The Null Device

Free Public WiFi and other Windows zombie networks

If you use a WiFi-enabled device in any public location frequently, sooner or later you'll find an open network labelled "Free Public WiFi". These appear in the most unlikely places, from secured corporate offices to the giant Faraday cage that is the London Underground, but wherever it is, if you attempt to connect to it, you will face only frustration.

It turns out that "Free Public WiFi" is not a scam or some sort of malware, but the result of a Windows XP bug. Some versions of XP, upon not being able to find any network, will attempt to create their own network, with the same name as the last one they connected to. (Why that made sense to someone, I have no idea.) Which means that, at any time, there'd be a lot of zombie WiFi networks floating around, hosted on Windows XP laptops and named after whatever they connected to last; in other words, a broad sample of network names, which don't do anything, other than inviting passersby to connect to them, like a giant petri dish to test wireless network name attractiveness.

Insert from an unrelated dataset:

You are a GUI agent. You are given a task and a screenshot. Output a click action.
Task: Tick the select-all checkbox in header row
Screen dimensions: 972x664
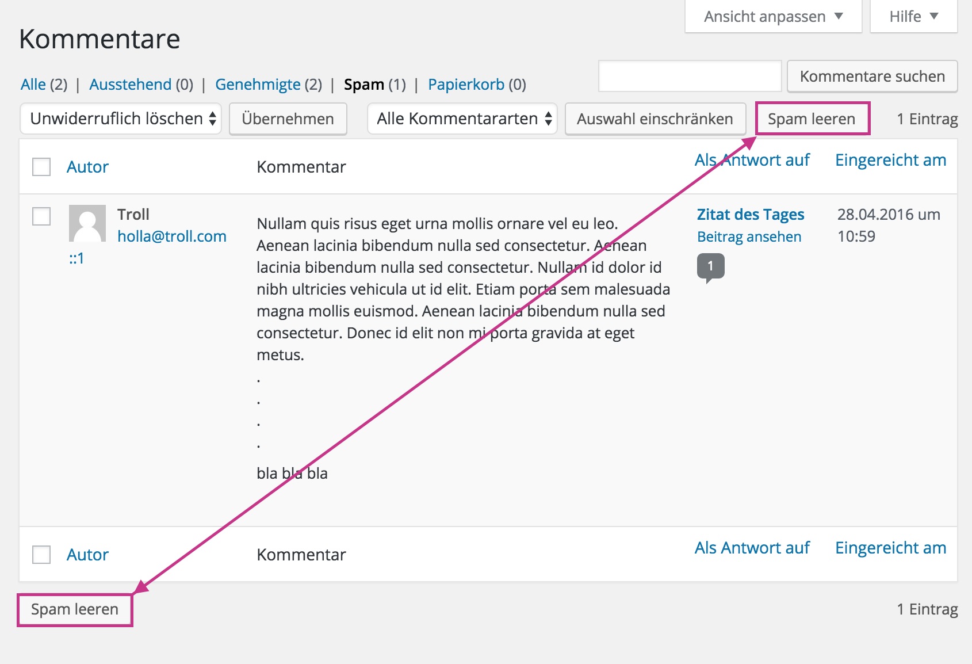(41, 167)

Of course, when someone connects to one of these networks, they don't actually get an internet connection (or anything else, for that matter). If, however, they're running an older version of Windows XP, their machine is now "it", and will next create its own network with the same name as the last network it attempted to connect to. And so, the most attractive names spread like a mostly benign contagion though the wireless spectrum, with the most attractive name being, it seems, "Free Public WiFi". (One might argue that "Free Beer" or something similar would be even more enticing, but for the plausibility gap.) Other common zombie network names you may have seen around are the default names of hardware devices' networks, such as "hpsetup" and "linksys".